Alum

Brittany Ballentine

KIPP Alumni Brittany Ballentine

I dance because it makes me happy.

When I’m dancing, I forget about any problems occurring in the world. It allows me to be free.

I started training when I was four years old. In middle school, my close friends and I started a dance club at KIPP. We were called the Umoja Diamonds. We would step, dance, and cheer during all of those fun Saturday school days. But at one point, I didn’t know if I wanted to continue. I didn’t know if I was good enough to take my talent to the next level and dance professionally. So I started to consider doing something different.

However, my high school dance teacher, pulled me aside and said, “No. You have a gift. You need to go for it.” He told me that I could be successful. He even told me where to apply.

I was skeptical, but I followed his advice and applied to the Ailey/Fordham BFA Program, one of the best dance schools in the country. And I got in!

Yes, I’ve had obstacles. I was in a really bad car accident my senior year in college. I fractured a lot of bones and didn’t know if I would ever dance again. But two months later, I was able to come back stronger than I left. I still think about my high school dance teacher every day. He was put in my life for a reason.

Without him, I would not have attended Fordham University or graduated Summa Cum Laude with a 3.8 GPA. I simply would not be where I am today.
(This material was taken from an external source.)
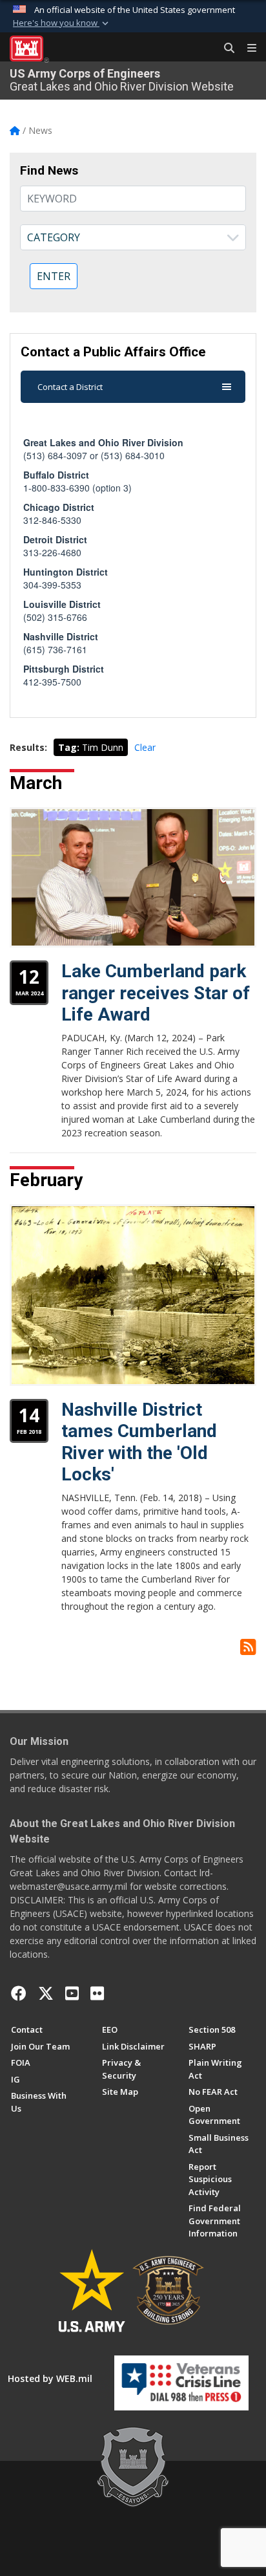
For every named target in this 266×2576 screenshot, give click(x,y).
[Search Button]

I am currently dancing for Norwegian Cruise Line. I get to travel and make money doing what I initially thought would be a hobby. Today, I’m talking to you from Marseille, France. I still can’t believe that dance has allowed me to see the world.

I frequently go back and visit KIPP every chance I get. KIPP has shaped me into the young lady I have become. I have gained so many pivotal moments in life because of my KIPP experience.

Every year at KIPP, we went on an end-of-the-year field lesson. One of those trips was a Civil Rights Tour, where we traveled all the way from Baltimore to Atlanta, Birmingham, Montgomery, and Tuskegee. To see those places at a young age, after reading so much about them in textbooks, to go into the 16th street Baptist Church, to walk across the Edmund Pettus Bridge—that was special. And we also visited different prestigious colleges and universities throughout the trip. Now remember, this was only middle school, so there we were walking around those campuses, seeing them, feeling them…

KIPP made us all want to continue to climb that mountain to college.